## **Maximum Likelihood Estimation (MLE)**

Maximum Likelihood Estimation (MLE) is a method used to estimate the parameters of a given distribution. In this notebook, we will demonstrate how to use MLE to estimate the mean $(\mu)$ and standard deviation $(\sigma)$ of a normal distribution.

## EXERCISE 1:
## Algorithm for MLE with Normal Distribution
1. **Write the PDF (Probability Density Function)**:
   $$f(x|\mu, \sigma) = \frac{1}{\sqrt{2\pi\sigma^2}} \exp\left(-\frac{(x - \mu)^2}{2\sigma^2}\right)$$
2. **Write the likelihood function** (the product of the PDF for the observed values):
   $$L(\mu, \sigma) = \prod_{i=1}^n \frac{1}{\sqrt{2\pi\sigma^2}} \exp\left(-\frac{(x_i - \mu)^2}{2\sigma^2}\right) $$
3. **Write the log likelihood function**:
   $$ \ell(\mu, \sigma) = \ln L(\mu, \sigma) = \sum_{i=1}^n \left[ -\ln(\sqrt{2\pi\sigma^2}) - \frac{(x_i - \mu)^2}{2\sigma^2} \right] $$
4. **Calculate the derivative of the log likelihood function with respect to the parameters**:

   For $(\mu)$:
   $$ \frac{\partial \ell}{\partial \mu} = - \frac{1}{\sigma^2} \sum_{i=1}^n (x_i - \mu) $$
   For $(\sigma)$:
   $$\frac{\partial \ell}{\partial \sigma} = - \frac{n}{\sigma} + \frac{1}{\sigma^3} \sum_{i=1}^n (x_i - \mu)^2 $$
5. **Set the derivative equal to zero and solve for the parameters**:
   Solving for $(\mu)$:
   $$ \mu = \frac{1}{n} \sum_{i=1}^n x_i $$
   Solving for$(\sigma^2)$:
   $$ \sigma^2 = \frac{1}{n} \sum_{i=1}^n (x_i - \mu)^2 $$

## **Markov and Chebyshev Inequalities**



##EXERCISE 2:

1. What are $E[X]$, $\mu$, $\sigma$?

- $E[X]$: The expected value (mean) of the random variable $X$.
- $\mu$: Another notation for the expected value (mean) of $X$.
- $\sigma$: The standard deviation of $X$, which measures the spread or dispersion of the random variable around its mean.
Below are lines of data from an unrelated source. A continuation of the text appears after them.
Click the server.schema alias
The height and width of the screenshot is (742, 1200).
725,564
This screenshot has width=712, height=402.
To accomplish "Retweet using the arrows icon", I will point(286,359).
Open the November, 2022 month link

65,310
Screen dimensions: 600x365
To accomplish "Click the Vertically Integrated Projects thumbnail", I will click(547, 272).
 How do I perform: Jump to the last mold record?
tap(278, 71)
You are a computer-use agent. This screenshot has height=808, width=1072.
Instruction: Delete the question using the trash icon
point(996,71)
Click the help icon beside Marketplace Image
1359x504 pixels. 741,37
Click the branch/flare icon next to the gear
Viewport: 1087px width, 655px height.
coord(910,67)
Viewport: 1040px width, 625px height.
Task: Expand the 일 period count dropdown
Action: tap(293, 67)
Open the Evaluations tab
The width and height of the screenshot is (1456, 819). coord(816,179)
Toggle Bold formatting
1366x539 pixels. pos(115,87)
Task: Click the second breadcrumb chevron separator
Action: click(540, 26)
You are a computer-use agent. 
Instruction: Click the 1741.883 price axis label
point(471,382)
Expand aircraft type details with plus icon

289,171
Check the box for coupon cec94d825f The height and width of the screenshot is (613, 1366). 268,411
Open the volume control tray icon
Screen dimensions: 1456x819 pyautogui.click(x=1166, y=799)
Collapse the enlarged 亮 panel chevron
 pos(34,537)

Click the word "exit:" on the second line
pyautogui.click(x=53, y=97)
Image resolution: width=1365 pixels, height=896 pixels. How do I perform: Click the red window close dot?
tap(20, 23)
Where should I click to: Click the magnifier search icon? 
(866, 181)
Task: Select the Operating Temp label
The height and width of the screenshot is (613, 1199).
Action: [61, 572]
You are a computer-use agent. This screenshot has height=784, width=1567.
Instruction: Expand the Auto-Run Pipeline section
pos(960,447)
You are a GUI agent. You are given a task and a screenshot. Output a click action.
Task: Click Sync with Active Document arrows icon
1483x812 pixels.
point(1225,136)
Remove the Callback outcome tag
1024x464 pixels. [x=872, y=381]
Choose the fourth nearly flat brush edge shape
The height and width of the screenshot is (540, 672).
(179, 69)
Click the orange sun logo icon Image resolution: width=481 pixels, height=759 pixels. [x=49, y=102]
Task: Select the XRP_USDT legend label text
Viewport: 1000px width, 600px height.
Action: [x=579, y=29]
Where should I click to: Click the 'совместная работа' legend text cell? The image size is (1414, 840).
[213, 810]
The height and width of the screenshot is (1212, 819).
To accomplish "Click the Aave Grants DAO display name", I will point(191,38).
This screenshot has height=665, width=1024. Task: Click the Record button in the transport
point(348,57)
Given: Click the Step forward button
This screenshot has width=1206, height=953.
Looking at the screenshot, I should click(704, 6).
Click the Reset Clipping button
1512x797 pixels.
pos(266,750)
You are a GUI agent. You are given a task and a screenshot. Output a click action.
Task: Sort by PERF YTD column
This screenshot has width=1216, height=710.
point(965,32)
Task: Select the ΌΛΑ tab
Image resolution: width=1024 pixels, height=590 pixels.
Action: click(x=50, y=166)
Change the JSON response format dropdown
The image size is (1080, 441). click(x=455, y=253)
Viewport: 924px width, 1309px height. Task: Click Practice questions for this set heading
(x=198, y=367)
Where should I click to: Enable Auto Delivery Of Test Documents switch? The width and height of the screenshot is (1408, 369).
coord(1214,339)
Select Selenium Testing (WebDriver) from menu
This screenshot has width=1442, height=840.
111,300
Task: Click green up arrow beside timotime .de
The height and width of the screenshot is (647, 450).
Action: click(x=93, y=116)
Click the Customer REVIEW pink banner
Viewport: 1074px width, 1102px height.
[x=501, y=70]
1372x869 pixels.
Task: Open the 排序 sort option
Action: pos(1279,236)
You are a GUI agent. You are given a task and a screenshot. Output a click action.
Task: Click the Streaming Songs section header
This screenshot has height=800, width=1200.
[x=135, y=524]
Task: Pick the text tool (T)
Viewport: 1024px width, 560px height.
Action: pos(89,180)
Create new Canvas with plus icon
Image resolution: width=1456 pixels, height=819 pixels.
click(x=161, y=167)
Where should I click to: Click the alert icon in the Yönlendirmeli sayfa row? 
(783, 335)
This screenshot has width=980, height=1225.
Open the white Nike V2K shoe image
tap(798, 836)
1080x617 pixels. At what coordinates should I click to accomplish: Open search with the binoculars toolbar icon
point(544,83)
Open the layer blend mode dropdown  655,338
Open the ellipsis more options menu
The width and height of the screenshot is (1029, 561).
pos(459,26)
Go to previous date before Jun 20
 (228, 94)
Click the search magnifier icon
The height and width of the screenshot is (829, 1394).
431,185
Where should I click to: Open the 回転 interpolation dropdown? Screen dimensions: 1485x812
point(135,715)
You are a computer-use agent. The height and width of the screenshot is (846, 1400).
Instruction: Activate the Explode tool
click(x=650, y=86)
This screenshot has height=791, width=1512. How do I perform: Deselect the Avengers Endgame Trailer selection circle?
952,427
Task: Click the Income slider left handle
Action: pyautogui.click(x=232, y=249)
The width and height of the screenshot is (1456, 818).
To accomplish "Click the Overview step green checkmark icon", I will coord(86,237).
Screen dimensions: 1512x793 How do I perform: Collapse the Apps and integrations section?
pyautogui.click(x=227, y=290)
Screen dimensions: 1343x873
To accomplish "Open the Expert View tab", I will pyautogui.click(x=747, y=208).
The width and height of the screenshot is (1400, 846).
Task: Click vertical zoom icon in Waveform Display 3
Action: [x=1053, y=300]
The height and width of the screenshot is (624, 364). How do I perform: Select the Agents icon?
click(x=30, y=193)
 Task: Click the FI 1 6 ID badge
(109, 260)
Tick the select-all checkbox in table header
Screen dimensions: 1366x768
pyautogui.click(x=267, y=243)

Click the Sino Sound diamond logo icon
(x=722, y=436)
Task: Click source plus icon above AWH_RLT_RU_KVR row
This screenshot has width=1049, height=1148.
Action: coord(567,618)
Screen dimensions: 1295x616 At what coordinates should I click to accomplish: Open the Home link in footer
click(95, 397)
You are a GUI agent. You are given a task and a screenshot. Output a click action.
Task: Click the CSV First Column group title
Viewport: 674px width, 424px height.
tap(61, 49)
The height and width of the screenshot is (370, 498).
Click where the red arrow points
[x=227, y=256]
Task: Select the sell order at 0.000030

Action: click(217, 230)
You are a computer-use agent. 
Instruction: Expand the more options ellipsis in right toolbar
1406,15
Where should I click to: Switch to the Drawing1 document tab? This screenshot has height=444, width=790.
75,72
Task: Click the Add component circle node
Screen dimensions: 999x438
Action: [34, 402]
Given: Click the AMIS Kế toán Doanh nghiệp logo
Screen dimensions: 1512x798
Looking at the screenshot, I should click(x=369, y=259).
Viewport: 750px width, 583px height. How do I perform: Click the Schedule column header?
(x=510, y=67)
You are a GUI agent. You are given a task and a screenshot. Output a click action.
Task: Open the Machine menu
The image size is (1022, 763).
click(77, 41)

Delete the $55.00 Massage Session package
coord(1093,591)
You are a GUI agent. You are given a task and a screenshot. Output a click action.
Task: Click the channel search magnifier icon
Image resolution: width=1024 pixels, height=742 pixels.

2. What do these formulas represent?

## Markov Inequality
Markov's Inequality provides an upper bound for the probability that a non-negative random variable exceeds a certain value. Formally, if $X$ is a non-negative random variable and $a > 0$

## Chebyshev Inequality
Chebyshev's Inequality provides a bound on the probability that the value of a random variable deviates from its mean. For any random variable $X$ with mean $\mu$ and standard deviation $\sigma$, and for any $k > 0$

## Sampling Distribution:





###EXERCISE 3:
If the standard deviation of the mean for the sampling distribution of random samples of size 36 from a large or infinite population is 2, how large must the sample size become if the standard deviation is to be reduced to 1.2?

In [7]:
# Solution to exercise 3
import math

sigma_old = 2
n_old = 36
sigma_new = 1.2

n_new = (sigma_old / sigma_new)**2 * n_old

# Round the new sample size to the nearest integer
n_new = round(n_new)  # Round to the nearest integer

print(n_new)

100


In [8]:
# Assert that the new sample size is an integer
assert int(n_new) == n_new, "The new sample size must be an integer."



###EXERCISE 4:
The heights of 1000 students are approximately normally distributed with a mean of 174.5 centimeters and a standard deviation of 6.9 centimeters. Suppose 200 random samples of size 25 are drawn from this population and the means recorded to the nearest tenth of a centimeter. Determine the mean and standard deviation of the sampling distribution.

In [10]:
# Solution to Task 4
mean_population = 174.5
std_population = 6.9
sample_size = 25

mean_sampling_distribution = mean_population
std_sampling_distribution = std_population / math.sqrt(sample_size)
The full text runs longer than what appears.